Results from nationally representative market research conducted by Edelman Intelligence on behalf of HABRI and Mars Petcare reinforce the social bond between humans and pets. Roughly one in four (26%) pet owners got a pet because it is good for their mental health, and among respondents age 55 and older, that percentage more than doubles (55%).
When our pets need medical attention, we know they are in the best hands with veterinary professionals. Veterinarians aim to provide top-notch, compassionate care despite having patients that can’t tell them what’s wrong. And sometimes, things are very wrong with a pet, which means veterinarians regularly have difficult financial, end-of-life, and other pet-care related discussions with pet owners. Such conversations are particularly hard when an injury or illness is treatable but an owner can’t afford surgeries or medications.

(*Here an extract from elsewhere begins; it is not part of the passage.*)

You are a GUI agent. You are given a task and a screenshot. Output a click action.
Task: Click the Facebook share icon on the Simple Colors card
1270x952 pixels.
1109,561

This stark reality, combined with mounting student loan debt averages, takes its toll on more than 70,000 veterinarians in the United States. Compounded, these and other challenges have led to disproportionately high suicide rates among veterinarians — 1 in 6 has considered or attempted suicide according to the U.S. Centers for Disease Control and Prevention. In addition, according to a 2018 study in the Journal of the American Veterinary Medical Association, more than 30 years of data shows veterinarians are up to 3.5 times more likely to die by suicide than members of the general population.

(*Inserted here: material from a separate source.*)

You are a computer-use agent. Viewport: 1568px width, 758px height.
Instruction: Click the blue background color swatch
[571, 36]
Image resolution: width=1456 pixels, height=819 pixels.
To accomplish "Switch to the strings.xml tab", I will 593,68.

That’s why Banfield Pet Hospital knew it was time to take action. To achieve our purpose: A BETTER WORLD FOR PETS, we need to make a better world for the people who care for them. Banfield started developing wellness programs for its associates in 2017, and on September 12 at its 18th annual Pet Healthcare Industry Summit in Portland, OR, announced a new suicide prevention training.

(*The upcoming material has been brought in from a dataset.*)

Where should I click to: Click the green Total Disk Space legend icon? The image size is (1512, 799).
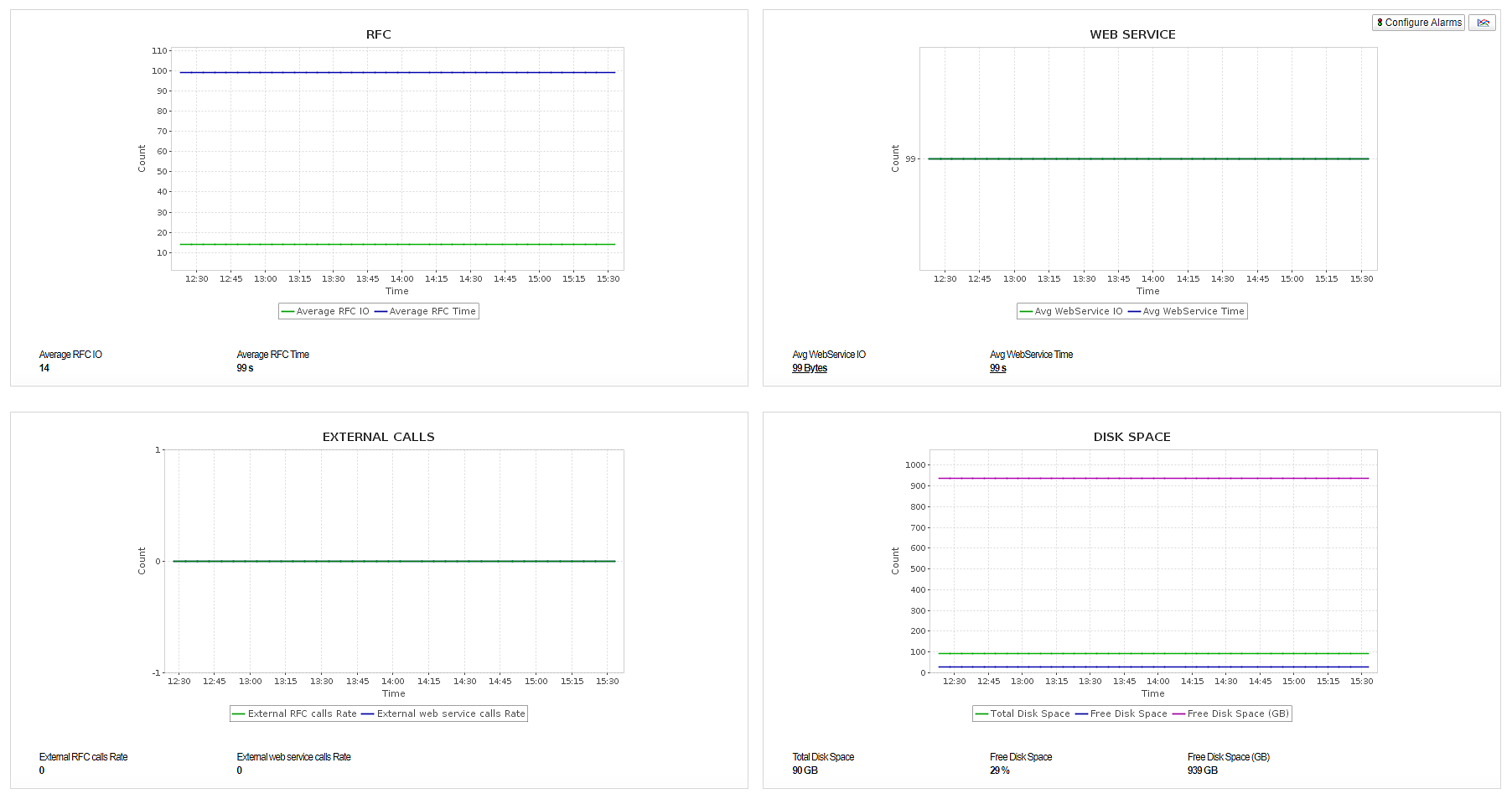coord(981,713)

“Assess, Support, Know” (ASK) is a first-of-its-kind training designed specifically for veterinary professionals to help them recognize emotional distress and suicidal thoughts in themselves and others.
Underscoring the 1-in-6 statistic, by January 6, 2020 Banfield committed to doing the following:
- Close its schedules for more than 1,000 hospitals practice-wide to offer a two-hour interactive mental health and wellbeing training for its more than 19,000 hospital associates.
- Make the training available to all veterinary professionals as a free online resource.
- Share the training with all U.S. veterinary colleges as a free resource for their students.
“If we can teach people what it looks like when someone is in emotional distress, and we can teach them how to break through and connect with that person emotionally and compassionately and lead them to professional help, I know we will help,” Lisa Brown-Stewart, Program Manager, Mental Health and Wellbeing at Banfield Pet Hospital, told TIME magazine. “It’s not all puppies and kittens and wonderful experiences. There’s a lot of pain involved.”
Veterinary professionals work hard every day to treat, nurture and care for our pets. It’s our responsibility to work diligently to help them, too.